In March 2012, Bloomberg reported that Citigroup, the third largest U.S. lender, became Watson’s very first banking client. IBM is extremely interested in putting Watson to work for the financial industry to test Watson’s ability to read complex financial and economic data that change rapidly. It also generates billions in revenue for IBM. It has been reported that Watson’s work with Citigroup to projected to “identify risks, rewards and customer wants mere human experts may overlook.”
IBM understands that the financial industry is more interested in outcomes than understanding how Watson works or why its software and functionality is so important in Big Data analysis. As such, IBM markets the technology as a superhuman forecaster. Manoj Saxena, the IBM manager tasked with finding work for Watson told Bloomberg:
“Watson offers a ‘more global’ picture by looking beyond financial data. For example, Watson can comb 10-Ks, prospectuses, loan performances and earnings quality while also uncovering sentiment and news not in the usual metrics before offering securities portfolio recommendations. It can also monitor trading, news sources and Facebook to help a treasurer manage foreign exchange risk.”
Market analysts expect Watson technology to provide Citigroup with “$2.65 billion in revenue in 2015, adding 52 cents of earnings per share.”
Experts on the IBM Watson team told DATAVERSITY that:
“Specifically, Citi will evaluate ways that IBM Watson technologies can help analyze customer needs and process vast amounts of up-to-the-minute financial, economic, product and client data. Hypothetical scenarios include, “How much money do I need to retire?” or “Should I reshuffle my investments given the volatility of the world markets?” Imagine getting an expert, personalized response in just a few seconds time. Though that scenario is not possible today, it could be in the not-too-distant future with the help of Watson.”

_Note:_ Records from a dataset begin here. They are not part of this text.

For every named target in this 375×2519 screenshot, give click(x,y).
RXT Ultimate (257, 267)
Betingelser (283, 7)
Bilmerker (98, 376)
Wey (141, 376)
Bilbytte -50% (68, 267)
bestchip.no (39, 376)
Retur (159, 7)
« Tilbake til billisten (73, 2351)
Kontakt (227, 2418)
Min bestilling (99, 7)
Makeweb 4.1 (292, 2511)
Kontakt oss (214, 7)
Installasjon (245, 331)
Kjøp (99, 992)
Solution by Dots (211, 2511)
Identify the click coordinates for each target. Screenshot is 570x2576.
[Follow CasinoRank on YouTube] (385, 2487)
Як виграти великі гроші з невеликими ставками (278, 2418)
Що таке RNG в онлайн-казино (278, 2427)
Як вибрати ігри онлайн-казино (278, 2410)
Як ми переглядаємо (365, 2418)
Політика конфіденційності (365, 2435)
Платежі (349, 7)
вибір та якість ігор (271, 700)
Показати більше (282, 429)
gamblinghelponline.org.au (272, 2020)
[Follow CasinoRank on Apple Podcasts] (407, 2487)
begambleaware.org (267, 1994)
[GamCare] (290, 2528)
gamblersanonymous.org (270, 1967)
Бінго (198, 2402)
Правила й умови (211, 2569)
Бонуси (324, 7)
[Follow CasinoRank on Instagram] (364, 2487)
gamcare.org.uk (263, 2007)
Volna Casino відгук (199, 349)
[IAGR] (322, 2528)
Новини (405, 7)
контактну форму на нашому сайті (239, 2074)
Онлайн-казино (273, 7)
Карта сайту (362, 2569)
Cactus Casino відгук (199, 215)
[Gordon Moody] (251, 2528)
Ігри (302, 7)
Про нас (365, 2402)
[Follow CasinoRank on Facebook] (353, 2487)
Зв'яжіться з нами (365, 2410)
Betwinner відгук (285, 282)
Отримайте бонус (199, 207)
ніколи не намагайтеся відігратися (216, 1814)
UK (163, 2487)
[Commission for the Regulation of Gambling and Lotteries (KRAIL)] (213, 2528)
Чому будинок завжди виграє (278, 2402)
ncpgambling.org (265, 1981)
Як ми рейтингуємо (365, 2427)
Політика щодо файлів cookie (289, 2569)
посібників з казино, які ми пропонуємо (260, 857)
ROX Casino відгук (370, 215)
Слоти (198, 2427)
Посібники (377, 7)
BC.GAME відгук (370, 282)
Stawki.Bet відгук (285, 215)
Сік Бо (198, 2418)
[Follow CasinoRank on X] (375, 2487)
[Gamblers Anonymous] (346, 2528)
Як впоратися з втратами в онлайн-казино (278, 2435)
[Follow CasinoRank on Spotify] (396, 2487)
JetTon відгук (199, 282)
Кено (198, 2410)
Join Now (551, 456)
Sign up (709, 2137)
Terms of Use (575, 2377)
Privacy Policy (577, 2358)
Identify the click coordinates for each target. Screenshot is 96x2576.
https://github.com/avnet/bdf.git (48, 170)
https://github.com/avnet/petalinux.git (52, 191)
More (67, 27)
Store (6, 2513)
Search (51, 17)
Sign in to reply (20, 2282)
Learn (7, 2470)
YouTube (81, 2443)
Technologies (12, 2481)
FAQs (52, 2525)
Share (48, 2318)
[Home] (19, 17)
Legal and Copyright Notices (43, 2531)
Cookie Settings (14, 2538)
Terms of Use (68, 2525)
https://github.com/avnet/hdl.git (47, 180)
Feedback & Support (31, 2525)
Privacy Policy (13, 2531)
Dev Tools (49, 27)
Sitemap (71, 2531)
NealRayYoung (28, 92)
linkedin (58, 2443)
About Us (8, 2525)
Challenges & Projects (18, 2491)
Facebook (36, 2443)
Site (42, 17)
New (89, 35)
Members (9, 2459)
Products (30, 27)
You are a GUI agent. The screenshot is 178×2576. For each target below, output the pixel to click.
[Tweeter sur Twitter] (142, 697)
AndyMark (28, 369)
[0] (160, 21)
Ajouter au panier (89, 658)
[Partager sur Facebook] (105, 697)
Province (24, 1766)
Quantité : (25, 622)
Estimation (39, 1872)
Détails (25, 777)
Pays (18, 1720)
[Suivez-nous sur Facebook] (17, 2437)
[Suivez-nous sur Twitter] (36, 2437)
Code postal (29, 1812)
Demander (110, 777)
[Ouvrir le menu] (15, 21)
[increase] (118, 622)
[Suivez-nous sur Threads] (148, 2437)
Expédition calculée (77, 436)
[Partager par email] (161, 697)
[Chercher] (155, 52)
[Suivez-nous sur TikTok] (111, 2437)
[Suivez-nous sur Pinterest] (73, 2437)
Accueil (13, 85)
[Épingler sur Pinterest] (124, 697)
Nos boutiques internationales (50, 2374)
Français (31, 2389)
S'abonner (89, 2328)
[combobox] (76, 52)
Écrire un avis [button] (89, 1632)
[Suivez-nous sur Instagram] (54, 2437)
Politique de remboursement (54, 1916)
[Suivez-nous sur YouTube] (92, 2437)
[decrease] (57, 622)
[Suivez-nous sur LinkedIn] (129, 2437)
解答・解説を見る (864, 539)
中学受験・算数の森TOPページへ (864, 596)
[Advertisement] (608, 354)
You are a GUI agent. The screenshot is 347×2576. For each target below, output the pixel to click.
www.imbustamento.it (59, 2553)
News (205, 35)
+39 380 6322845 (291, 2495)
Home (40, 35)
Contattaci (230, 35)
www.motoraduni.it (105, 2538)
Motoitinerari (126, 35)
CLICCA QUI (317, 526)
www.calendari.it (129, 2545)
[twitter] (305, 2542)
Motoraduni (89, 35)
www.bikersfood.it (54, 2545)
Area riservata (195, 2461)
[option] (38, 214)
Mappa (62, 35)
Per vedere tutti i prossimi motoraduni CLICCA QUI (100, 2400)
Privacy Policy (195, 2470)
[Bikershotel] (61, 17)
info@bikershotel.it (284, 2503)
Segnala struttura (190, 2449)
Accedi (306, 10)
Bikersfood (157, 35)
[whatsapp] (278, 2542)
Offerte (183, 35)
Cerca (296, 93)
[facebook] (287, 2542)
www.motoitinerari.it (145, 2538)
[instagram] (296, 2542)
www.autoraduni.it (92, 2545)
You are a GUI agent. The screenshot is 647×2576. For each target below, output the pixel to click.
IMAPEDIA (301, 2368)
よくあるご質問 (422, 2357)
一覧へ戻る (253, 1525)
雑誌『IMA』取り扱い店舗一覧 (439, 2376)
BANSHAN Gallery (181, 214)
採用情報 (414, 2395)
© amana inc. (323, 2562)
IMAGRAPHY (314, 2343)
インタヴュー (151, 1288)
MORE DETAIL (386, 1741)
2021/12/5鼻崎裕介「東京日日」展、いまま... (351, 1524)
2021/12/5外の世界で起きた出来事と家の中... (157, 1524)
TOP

As Watson continues to learn and its technology evolves, global industries across the board might soon be using the platform to analyze, diagnose, solve, or forecast major issues of importance. As with any new technology, the ethics of how to use Watson will likely be discussed as the computer can be harnessed to identify health problems, save lives, and maximize profitability for a given business by knowing how many employees can be let go. As shortfalls with Watson will likely be worked out over time, the technology might just be able to analyze the vast amount of unstructured data that has been collected in the last three decades, providing humanity with an image of the world we yet to completely visualize or truly understand.